Copy out the data word for word, from the line containing "The image size is (1274, 553)." through the end of the data, including both of those lines.

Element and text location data

- - - - -

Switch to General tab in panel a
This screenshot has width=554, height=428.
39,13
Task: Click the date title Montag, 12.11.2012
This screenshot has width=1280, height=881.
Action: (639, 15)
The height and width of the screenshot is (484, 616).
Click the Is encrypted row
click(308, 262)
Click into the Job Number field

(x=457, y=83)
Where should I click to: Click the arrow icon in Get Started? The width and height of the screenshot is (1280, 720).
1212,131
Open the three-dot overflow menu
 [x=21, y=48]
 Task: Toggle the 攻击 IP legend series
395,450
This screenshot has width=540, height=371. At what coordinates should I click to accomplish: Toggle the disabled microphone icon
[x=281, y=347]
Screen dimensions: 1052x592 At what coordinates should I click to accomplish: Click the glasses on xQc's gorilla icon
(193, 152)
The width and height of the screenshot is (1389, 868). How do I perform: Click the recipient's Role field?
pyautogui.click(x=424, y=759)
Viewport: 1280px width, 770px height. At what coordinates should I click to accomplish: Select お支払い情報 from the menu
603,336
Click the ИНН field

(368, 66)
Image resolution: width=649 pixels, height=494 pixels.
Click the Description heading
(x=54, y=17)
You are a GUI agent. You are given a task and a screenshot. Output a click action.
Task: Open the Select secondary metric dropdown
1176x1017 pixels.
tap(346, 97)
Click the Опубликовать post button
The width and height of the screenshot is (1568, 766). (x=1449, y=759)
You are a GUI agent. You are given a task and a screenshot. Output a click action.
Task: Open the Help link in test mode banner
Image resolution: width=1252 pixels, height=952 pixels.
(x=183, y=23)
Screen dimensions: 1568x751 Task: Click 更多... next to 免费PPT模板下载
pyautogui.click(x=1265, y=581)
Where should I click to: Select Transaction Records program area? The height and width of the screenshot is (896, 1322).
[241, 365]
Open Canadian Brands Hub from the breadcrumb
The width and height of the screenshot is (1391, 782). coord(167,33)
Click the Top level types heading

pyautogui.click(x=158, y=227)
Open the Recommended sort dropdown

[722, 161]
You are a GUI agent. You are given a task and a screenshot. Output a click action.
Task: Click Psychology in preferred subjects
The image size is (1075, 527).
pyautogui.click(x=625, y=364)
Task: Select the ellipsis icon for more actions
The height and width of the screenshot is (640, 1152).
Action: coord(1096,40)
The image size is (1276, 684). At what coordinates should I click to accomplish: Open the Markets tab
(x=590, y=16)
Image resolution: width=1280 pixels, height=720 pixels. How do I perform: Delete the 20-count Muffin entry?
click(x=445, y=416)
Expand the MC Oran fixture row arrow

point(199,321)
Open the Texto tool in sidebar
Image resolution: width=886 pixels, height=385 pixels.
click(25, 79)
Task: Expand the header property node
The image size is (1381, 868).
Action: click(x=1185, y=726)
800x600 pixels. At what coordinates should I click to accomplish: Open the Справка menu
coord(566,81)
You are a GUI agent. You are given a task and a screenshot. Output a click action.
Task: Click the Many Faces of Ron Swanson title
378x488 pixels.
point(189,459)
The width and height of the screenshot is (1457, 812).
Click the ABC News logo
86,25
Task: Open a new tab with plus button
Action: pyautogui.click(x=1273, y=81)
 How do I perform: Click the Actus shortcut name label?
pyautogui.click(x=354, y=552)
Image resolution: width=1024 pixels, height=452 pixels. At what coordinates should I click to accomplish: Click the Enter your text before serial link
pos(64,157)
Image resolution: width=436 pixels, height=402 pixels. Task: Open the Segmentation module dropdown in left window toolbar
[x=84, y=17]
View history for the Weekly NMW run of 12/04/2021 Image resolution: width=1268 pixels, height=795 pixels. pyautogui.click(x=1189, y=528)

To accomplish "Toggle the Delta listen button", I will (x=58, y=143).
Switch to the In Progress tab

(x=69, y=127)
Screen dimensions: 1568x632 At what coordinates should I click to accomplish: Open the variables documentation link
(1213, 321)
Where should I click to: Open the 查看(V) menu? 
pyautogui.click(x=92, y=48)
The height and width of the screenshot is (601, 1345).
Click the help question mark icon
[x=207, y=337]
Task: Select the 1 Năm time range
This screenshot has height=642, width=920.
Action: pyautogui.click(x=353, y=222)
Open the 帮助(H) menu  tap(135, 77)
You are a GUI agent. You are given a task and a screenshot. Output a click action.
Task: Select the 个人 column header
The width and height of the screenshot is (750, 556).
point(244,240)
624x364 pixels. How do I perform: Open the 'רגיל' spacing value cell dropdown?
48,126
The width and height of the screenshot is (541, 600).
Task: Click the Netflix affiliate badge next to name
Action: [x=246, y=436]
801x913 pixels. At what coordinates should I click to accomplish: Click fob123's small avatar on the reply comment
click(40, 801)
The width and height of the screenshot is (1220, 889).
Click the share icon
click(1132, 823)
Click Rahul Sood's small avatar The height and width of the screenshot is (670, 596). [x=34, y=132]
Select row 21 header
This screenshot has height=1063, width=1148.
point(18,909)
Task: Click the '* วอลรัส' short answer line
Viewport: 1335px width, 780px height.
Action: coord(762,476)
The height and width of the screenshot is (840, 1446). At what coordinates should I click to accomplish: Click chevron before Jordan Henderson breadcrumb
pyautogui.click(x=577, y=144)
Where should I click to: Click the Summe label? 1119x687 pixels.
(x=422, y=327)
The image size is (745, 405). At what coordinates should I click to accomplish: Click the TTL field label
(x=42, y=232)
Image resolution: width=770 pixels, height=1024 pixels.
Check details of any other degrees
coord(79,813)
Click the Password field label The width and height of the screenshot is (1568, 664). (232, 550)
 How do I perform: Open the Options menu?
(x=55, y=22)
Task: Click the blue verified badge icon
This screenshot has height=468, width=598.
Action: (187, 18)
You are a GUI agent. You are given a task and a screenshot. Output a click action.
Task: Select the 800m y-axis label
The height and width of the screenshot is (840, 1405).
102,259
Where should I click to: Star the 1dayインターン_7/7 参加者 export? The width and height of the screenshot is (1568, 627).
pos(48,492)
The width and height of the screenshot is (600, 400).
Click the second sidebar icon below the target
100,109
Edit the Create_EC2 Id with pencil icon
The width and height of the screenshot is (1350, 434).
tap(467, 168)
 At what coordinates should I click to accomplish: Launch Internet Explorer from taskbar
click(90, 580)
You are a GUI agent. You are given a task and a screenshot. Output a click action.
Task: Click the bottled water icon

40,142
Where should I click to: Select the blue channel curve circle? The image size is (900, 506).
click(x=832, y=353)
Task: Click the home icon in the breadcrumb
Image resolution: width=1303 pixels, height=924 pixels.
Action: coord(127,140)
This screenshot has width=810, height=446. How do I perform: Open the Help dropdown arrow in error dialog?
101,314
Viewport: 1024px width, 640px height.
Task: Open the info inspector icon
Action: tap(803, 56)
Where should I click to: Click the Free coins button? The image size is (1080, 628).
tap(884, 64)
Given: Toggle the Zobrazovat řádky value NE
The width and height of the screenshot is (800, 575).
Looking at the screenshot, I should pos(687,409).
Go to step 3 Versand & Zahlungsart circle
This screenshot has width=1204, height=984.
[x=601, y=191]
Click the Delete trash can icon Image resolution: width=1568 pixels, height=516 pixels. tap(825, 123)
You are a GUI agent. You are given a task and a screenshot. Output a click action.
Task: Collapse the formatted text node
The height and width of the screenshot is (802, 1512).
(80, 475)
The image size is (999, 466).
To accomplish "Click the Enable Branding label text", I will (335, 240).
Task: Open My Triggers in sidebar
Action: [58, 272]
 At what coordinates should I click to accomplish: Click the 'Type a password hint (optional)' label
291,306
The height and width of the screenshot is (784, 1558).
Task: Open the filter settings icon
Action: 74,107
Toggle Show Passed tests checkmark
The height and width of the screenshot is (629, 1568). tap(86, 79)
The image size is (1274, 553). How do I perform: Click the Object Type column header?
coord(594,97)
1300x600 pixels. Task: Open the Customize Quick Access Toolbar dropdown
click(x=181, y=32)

- - - - -

Result of the exercise
The image size is (1274, 553). How do I perform: Click the Object Type column header?
coord(594,97)
1300x600 pixels. Task: Open the Customize Quick Access Toolbar dropdown
click(x=181, y=32)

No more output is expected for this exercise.